## SET PROBLEM
Count the lines below that contain the string "REVIEW", and give only the number.

## INPUT ROWS

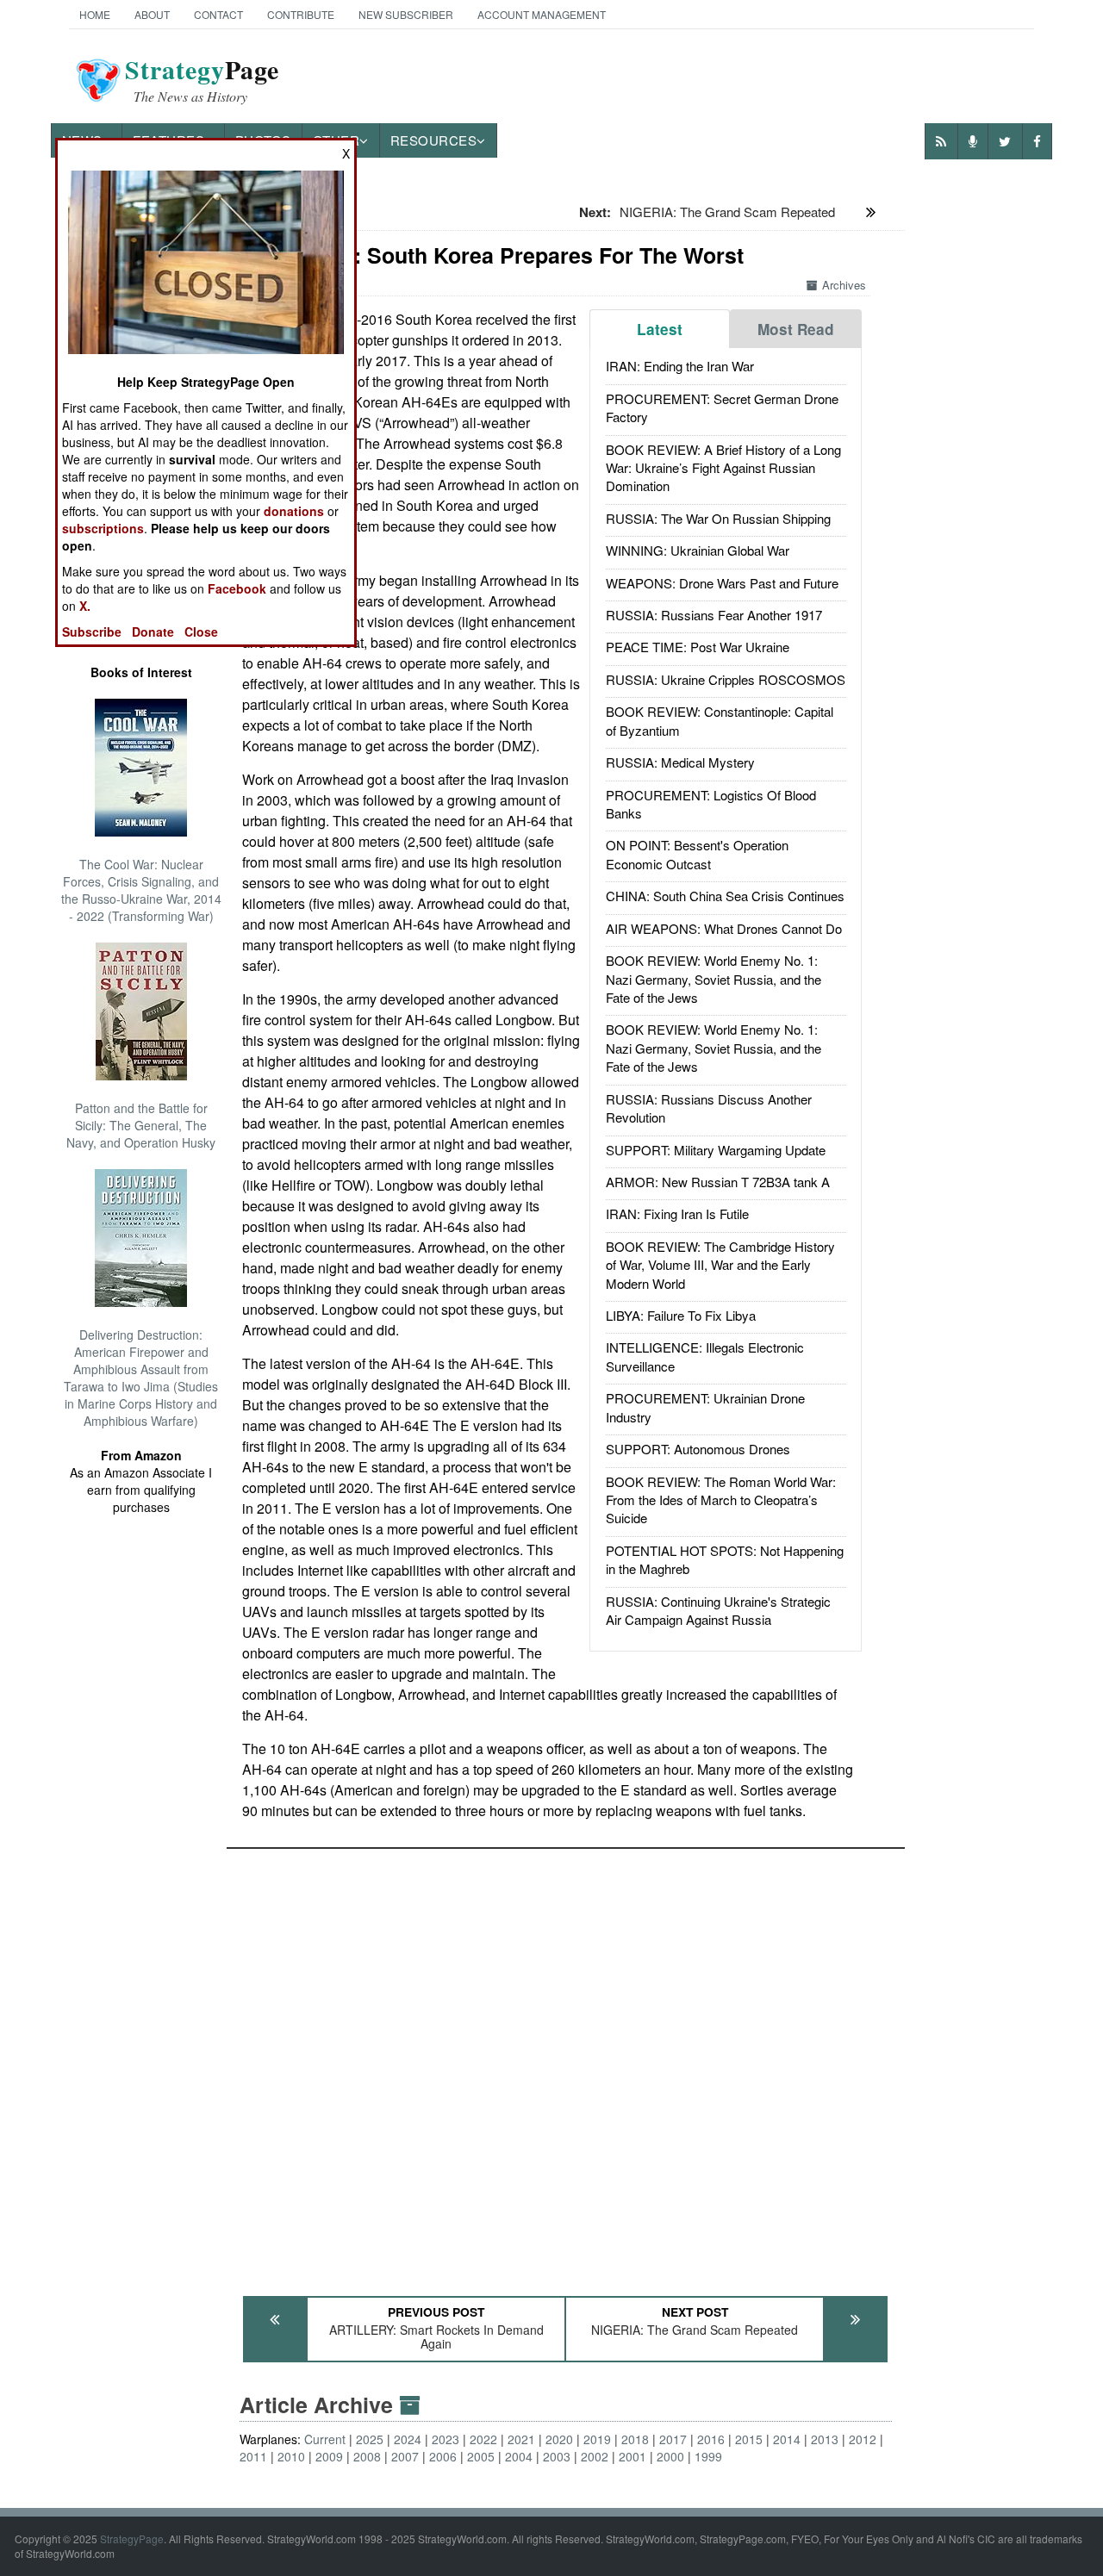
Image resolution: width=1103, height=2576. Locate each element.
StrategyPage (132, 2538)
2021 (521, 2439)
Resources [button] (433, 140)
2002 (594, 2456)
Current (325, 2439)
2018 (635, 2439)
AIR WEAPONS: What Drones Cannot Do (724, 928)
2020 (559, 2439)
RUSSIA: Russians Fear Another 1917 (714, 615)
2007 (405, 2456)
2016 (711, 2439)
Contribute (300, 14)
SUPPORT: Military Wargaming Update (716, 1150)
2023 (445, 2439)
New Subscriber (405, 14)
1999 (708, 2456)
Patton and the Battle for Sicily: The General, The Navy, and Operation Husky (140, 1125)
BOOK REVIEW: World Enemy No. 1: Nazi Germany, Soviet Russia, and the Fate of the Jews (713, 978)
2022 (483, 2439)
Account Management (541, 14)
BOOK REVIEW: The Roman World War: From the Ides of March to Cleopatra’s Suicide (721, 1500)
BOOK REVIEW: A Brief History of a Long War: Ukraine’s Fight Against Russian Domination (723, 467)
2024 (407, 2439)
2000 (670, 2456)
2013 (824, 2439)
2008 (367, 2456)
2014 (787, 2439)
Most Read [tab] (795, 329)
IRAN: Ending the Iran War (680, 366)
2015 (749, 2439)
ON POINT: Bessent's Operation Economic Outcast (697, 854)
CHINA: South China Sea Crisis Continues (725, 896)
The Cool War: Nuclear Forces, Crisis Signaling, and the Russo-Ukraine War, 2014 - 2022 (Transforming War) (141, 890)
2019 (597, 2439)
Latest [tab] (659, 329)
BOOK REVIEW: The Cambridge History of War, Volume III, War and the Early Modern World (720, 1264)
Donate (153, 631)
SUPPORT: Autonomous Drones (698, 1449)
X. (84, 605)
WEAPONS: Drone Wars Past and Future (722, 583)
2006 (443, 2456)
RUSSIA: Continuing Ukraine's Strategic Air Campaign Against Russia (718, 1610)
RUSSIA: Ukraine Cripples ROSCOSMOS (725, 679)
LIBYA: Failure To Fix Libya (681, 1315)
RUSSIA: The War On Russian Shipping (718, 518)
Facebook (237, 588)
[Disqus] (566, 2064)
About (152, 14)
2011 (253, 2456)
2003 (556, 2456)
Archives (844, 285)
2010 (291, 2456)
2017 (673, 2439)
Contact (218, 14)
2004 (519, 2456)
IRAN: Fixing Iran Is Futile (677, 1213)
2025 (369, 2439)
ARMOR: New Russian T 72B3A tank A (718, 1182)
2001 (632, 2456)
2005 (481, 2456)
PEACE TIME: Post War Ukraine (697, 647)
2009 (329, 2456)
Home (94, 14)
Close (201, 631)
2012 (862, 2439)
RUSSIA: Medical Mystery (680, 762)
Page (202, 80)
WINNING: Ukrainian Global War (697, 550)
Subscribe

## FINISHED TASK
4